Welcome to Pioneers of Probability.
Leibniz trained as a lawyer before he became a mathematician. He spent years working as a diplomat and legal advisor, navigating the messy human business of courts, contracts, testimony, and judgment. And in that world — the world of law rather than the world of games — he encountered a kind of uncertainty that the existing mathematics of probability couldn't handle.
His key insight was to reframe what probability actually measures.
For Cardano, whom we met in episode 2, and the gamblers, probability was a property of the world — the die has six faces, each equally likely, end of story. Leibniz argued that probability is also a property of the mind — a measure of how certain a rational person should be, given the evidence available to them.
In 1665, he described what we might call degrees of certainty. A spectrum — from impossible at one end, through degrees of likelihood in the middle, to certain at the other. Every claim, every piece of testimony, every inference sits somewhere on that line. The job of rational reasoning is to locate it as precisely as possible — and to update its position as new evidence arrives.
This is shown as a spectrum on our coin. Zero to one. Impossible to certain. Scales of justice balanced above it — because this was, for Leibniz, fundamentally a legal idea before it was a mathematical one.
He was moving toward what we now call subjective probability — the idea that a probability is not just a frequency observed in repeated trials, but a rational agent's degree of belief in a proposition, given their current evidence. It is the philosophical foundation of Bayesian reasoning, which would later be formalized by Thomas Bayes and later Pierre-Simon Laplace, and which today underpins much of how sophisticated investors and researchers think about uncertainty.
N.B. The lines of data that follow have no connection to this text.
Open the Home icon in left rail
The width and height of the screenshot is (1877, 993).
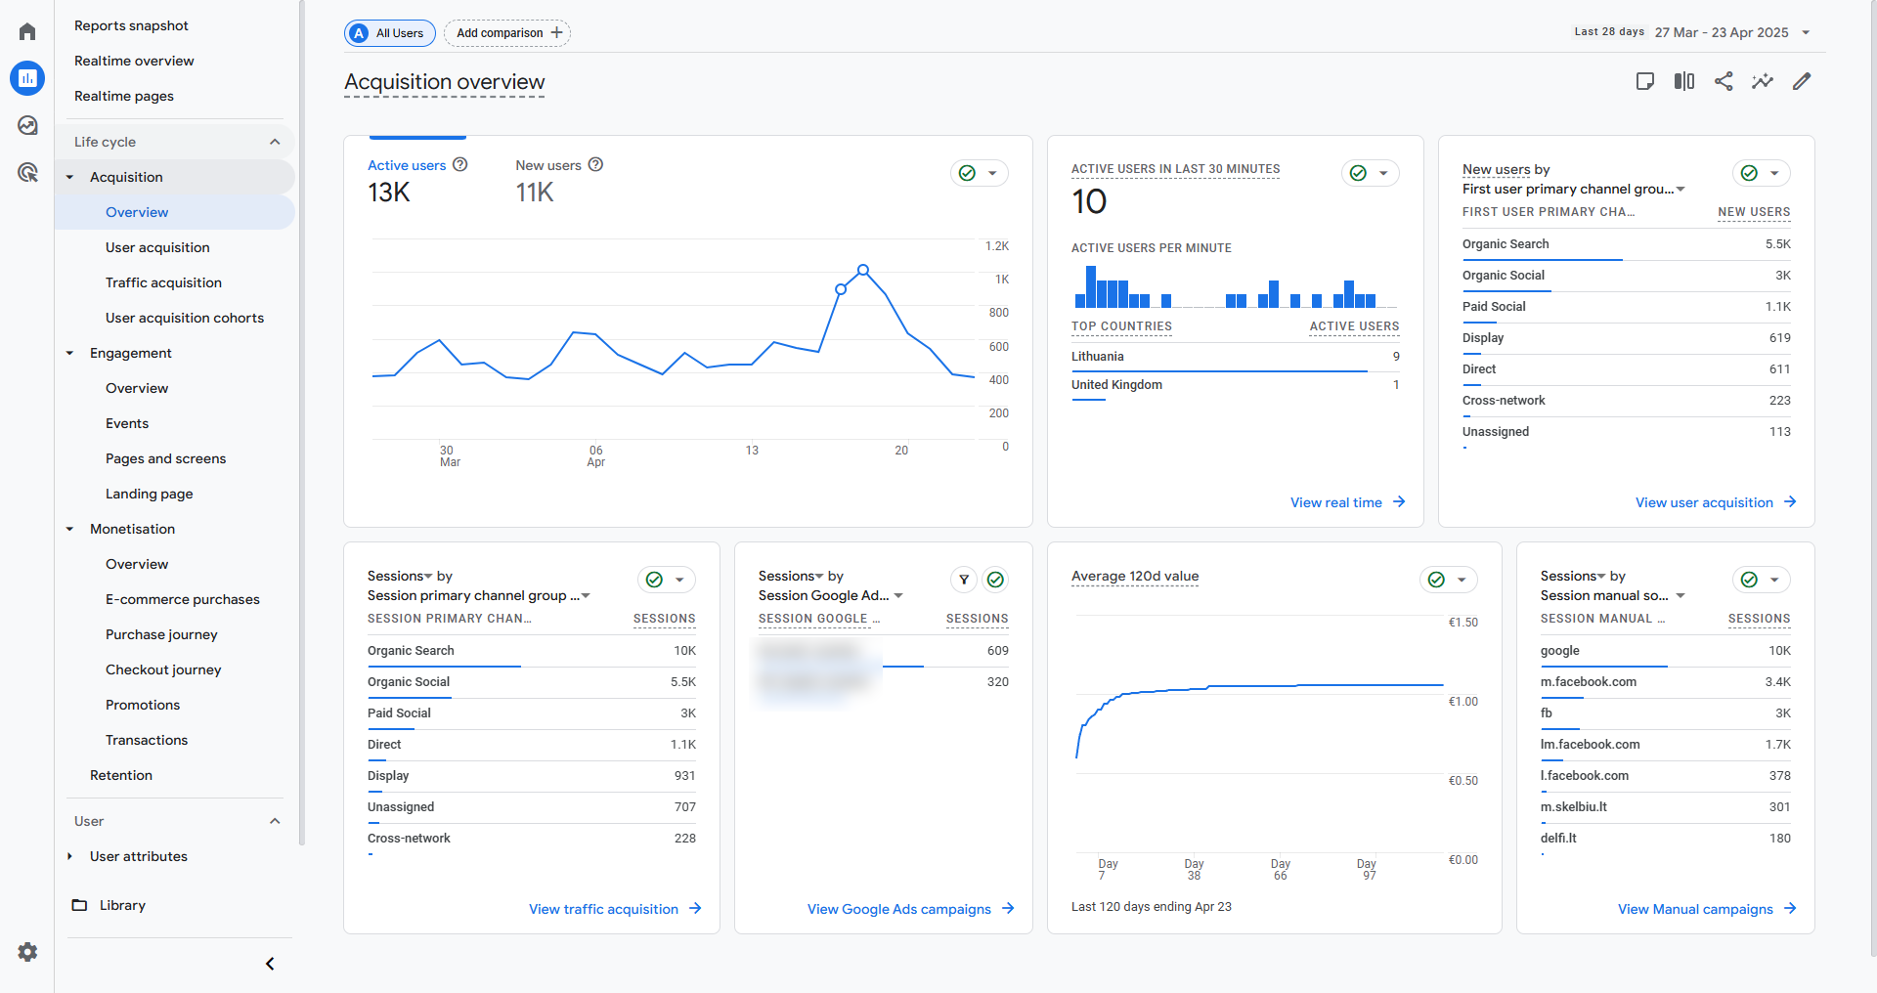[27, 31]
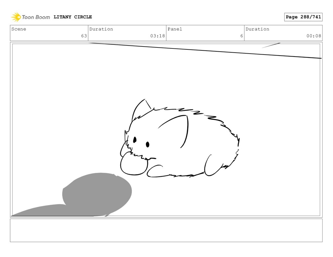Select the LITANY CIRCLE project title

pyautogui.click(x=73, y=17)
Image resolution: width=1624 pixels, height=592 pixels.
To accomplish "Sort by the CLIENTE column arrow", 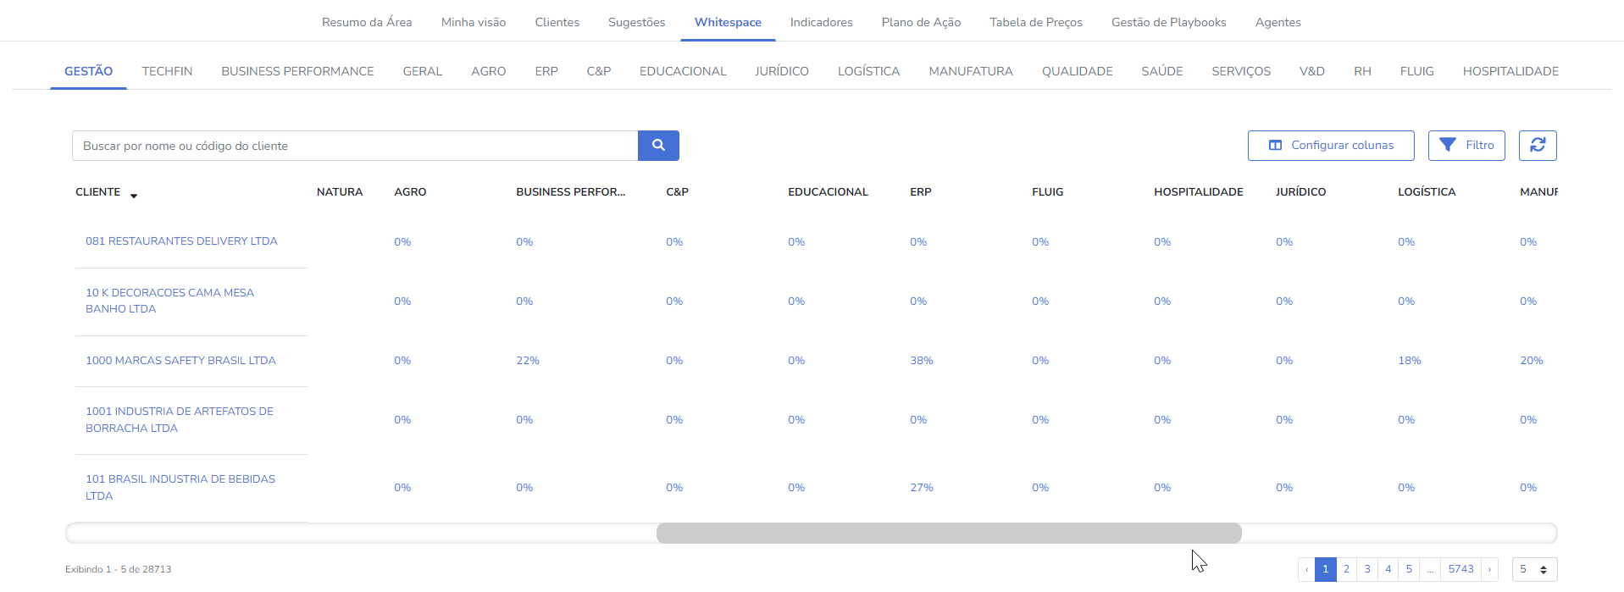I will coord(134,195).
The frequentist and the Bayesian approaches both use probabilities on a 0-to-1 scale — though they interpret them differently. That tension would later emerge as one of the deepest debates in the history of statistics, and it has never fully been resolved. But the spectrum itself — the idea that uncertainty can be measured on a continuous scale from impossible to certain — was something Leibniz was among the first to clearly articulate as a principle of rational reasoning.
Leibniz never completed the formal legal probability theory he envisioned. His ideas on the subject were scattered across letters, manuscripts, and unpublished fragments — a pattern that, as we have seen repeatedly in this series, was almost the rule rather than the exception. The mathematics of probability was built largely in private, published late, recognized slowly.
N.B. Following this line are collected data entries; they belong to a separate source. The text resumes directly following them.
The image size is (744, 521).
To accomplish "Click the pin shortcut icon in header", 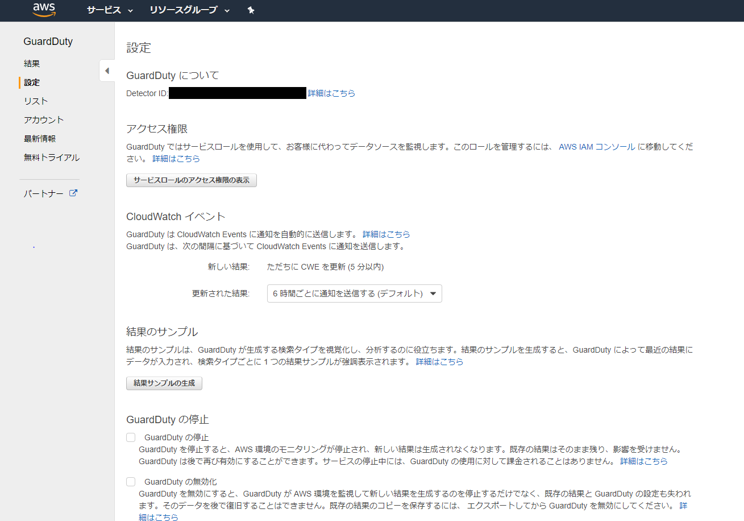I will [251, 10].
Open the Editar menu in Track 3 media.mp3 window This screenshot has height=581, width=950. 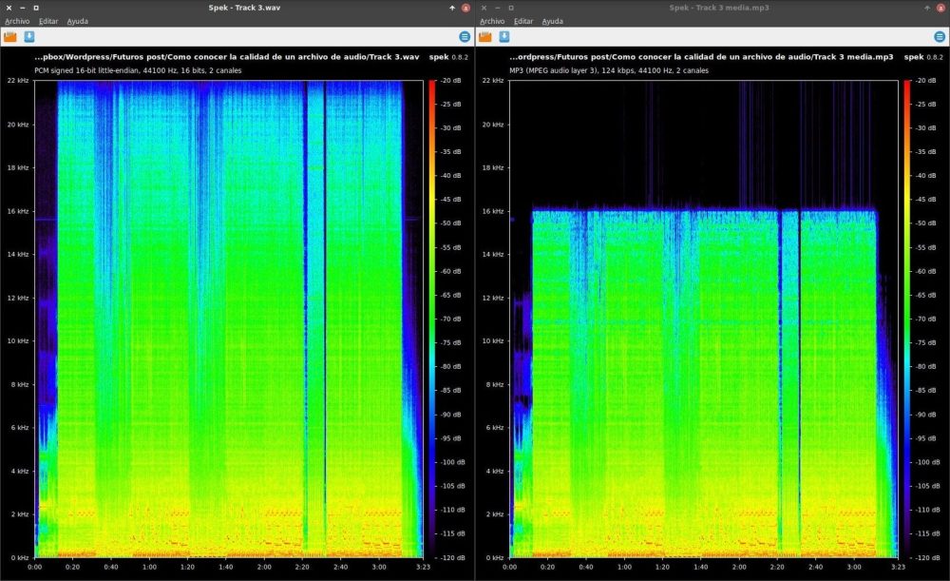(523, 21)
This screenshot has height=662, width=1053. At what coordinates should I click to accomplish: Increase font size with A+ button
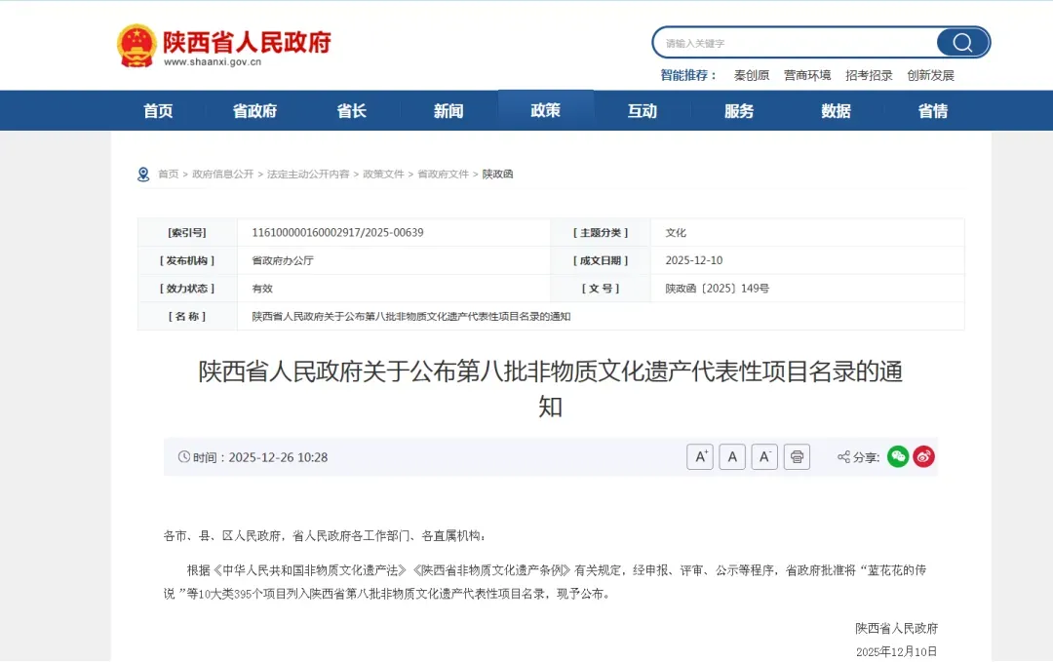[700, 457]
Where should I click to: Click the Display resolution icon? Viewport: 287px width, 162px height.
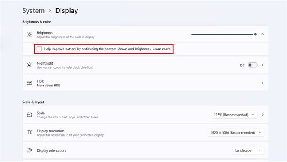(x=29, y=132)
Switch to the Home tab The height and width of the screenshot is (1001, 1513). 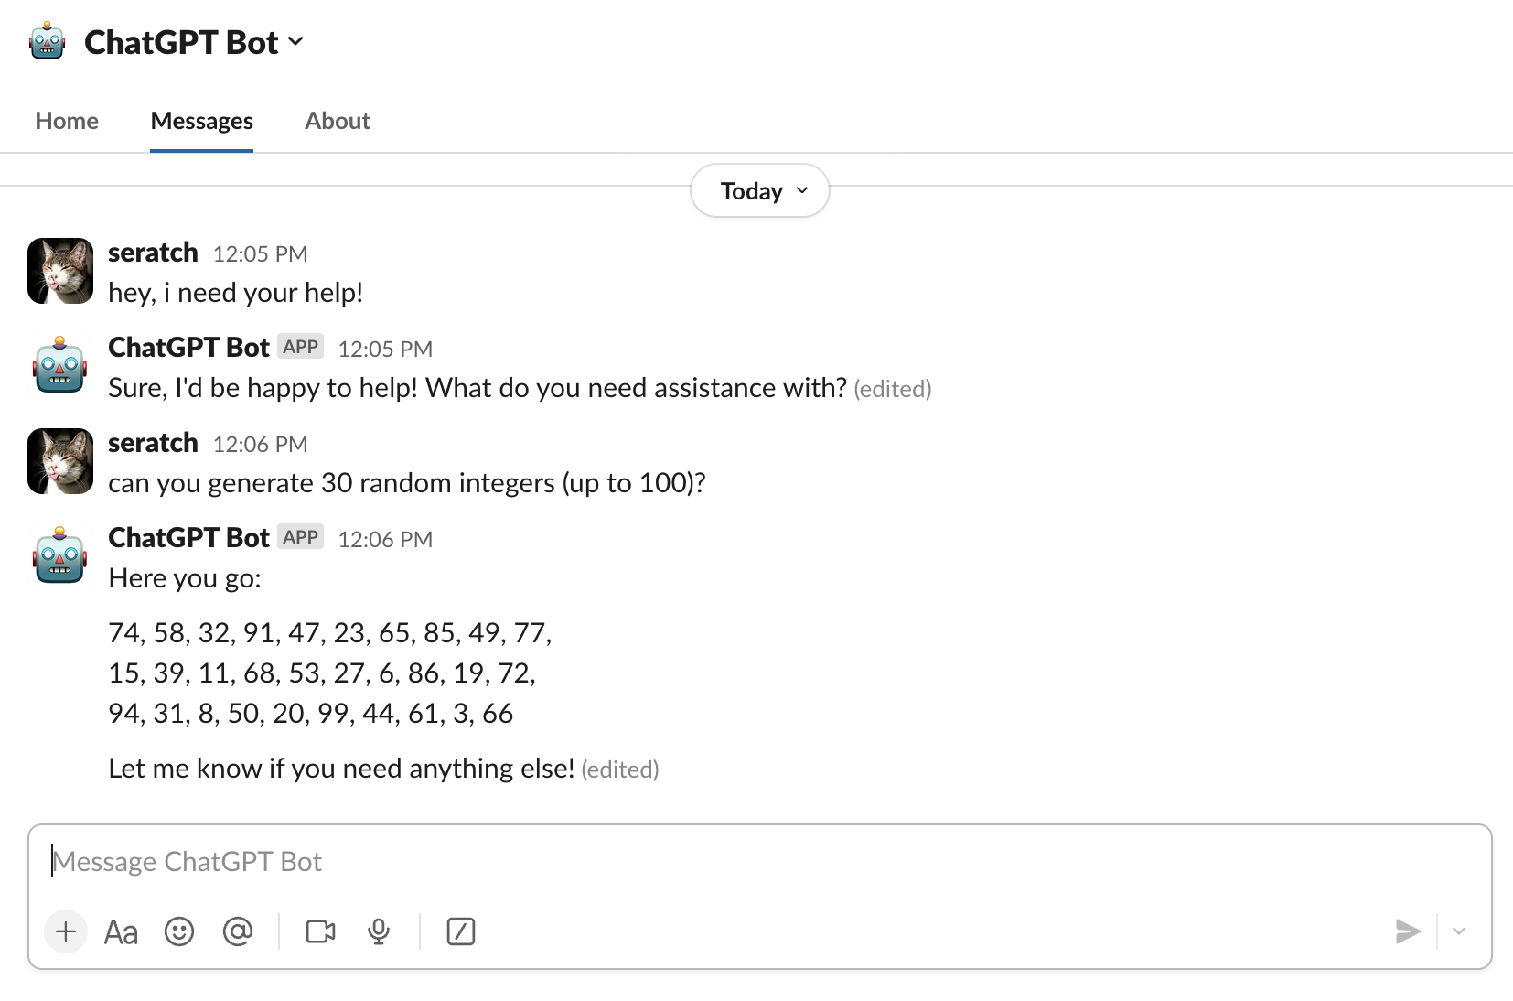click(66, 120)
The notion that probability could describe degrees of rational belief — not just frequencies of physical events — became one of the most fertile concepts in the history of science. It is the thread that connects Leibniz to Bayes to Laplace who we will meet in later episodes - to the modern statisticians and decision theorists who gave us the tools we use today.
There is something worth reflecting on here. Every figure in this series so far — Fibonacci, Cardano, Galileo, Fermat, Pascal, Huygens — was working with probabilities derived from known, repeatable processes. Leibniz was among the first to clearly articulate what probability means when the process cannot be repeated. That is a different and deeper question. And it is the question that governs most of the important decisions we actually face.
For investors, the Leibniz frame is clarifying — and uncomfortable. (finger click to present)
Most investment decisions are not like dice rolls. They are more like legal cases. You are asking: given what I know right now, how confident should I be that this asset will appreciate, that this strategy will outperform, that this manager's track record reflects skill rather than luck? These are questions about degrees of certainty — questions that cannot be fully resolved by repeated trials alone.
The appropriate response to that kind of uncertainty is not a confident prediction. It is a calibrated degree of belief — held firmly enough to act on, loosely enough to revise when new evidence arrives.
Leibniz would have recognized the overconfident investor immediately. The person who is certain a stock will rise, certain a fund manager has an edge, certain the market is about to turn — that person is not reasoning probabilistically. They have collapsed the spectrum into a binary. They have stopped doing legal reasoning and started pronouncing verdicts without a trial.
The evidence-based investor does the opposite. They hold beliefs as probabilities, update them when the evidence changes, and build portfolios that don't depend on any single conviction being exactly right. That is degrees of certainty in practice.
We're seven steps into an 800-year story. There are eleven more to go.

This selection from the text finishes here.